6. Maintain Valid Visa Status Before Applying
Subclass 866 is only available to applicants who arrived in Australia lawfully holding a substantive visa and still hold that visa at the time of application. If your visa expires before you lodge your protection claim, you become an unlawful non-citizen, and this can prevent you from applying at all. If you make a valid protection application before your visa expires, a Bridging Visa A will be automatically activated, allowing you to stay legally while your case is being processed.
7. Be Completely Transparent About Your Identity and History
The Australian Government does not tolerate false or misleading information. Public Interest Criterion 4020 (PIC 4020) enables the Department to refuse your visa if one of the documents or statements you provided is found to be false or misleading. This will automatically incur a three-year or ten-year ban from applying for almost all other Australian visas.
Be honest about who you are, where you have travelled, previous visa applications and any criminal issues in the past. If you submit an official document with errors, do not submit it without context. Write an explanation.
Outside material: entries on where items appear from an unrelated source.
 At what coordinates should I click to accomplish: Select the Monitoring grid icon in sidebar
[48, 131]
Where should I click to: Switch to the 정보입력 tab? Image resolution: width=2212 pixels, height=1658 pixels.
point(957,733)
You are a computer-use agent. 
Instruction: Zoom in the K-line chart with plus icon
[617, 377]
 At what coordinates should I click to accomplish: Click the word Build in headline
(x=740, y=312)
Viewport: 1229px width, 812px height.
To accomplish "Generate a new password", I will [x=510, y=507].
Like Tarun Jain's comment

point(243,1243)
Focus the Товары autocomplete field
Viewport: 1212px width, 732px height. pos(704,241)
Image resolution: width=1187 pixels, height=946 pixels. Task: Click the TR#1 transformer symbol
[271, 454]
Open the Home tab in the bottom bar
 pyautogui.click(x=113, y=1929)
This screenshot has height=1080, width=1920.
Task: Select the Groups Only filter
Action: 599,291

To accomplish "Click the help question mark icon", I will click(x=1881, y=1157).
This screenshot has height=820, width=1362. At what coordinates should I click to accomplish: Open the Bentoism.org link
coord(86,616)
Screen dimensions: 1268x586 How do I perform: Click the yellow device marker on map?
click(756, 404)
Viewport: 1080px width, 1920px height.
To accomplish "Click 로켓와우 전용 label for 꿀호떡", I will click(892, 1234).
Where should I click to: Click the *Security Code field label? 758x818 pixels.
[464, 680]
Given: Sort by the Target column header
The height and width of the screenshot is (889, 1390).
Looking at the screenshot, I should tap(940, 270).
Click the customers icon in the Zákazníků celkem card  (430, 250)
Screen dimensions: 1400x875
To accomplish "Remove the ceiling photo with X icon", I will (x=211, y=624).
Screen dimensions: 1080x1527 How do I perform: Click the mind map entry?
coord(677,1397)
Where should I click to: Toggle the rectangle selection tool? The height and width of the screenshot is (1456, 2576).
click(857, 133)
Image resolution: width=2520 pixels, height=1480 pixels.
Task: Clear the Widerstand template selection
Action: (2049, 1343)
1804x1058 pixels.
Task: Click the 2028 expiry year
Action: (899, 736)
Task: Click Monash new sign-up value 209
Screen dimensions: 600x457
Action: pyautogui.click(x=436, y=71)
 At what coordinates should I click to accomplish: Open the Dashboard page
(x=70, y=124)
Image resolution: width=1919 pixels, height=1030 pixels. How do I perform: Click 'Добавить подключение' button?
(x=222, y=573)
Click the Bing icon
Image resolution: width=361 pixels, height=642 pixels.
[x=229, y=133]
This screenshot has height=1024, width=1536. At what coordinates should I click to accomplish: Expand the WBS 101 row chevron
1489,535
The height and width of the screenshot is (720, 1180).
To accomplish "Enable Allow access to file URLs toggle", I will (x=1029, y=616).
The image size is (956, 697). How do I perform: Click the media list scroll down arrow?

8. Submit a Complete and Thorough Application From Day One
The Department has created priority processing streams that are intended to identify and reject poor or incomplete applications quickly. Do not think that you can correct deficiencies at the tribunal stage. If you get a refusal, you will get a Section 48 bar, which means you cannot lodge most other visa applications while you are in Australia. If you are refused, your only option is to appeal to the Administrative Review Tribunal, usually within just 28 days. Think of the main application as your best and perhaps only opportunity to make a full case.
Final Thoughts
As a business owner, you will need to prepare your Protection Visa application carefully, get expert legal advice and be totally honest. Applicants have the best chance of a positive outcome by emphasizing consistency, quality of evidence, legal compliance and transparency. The single most important thing you can do to protect your future in Australia is to work hard in primary.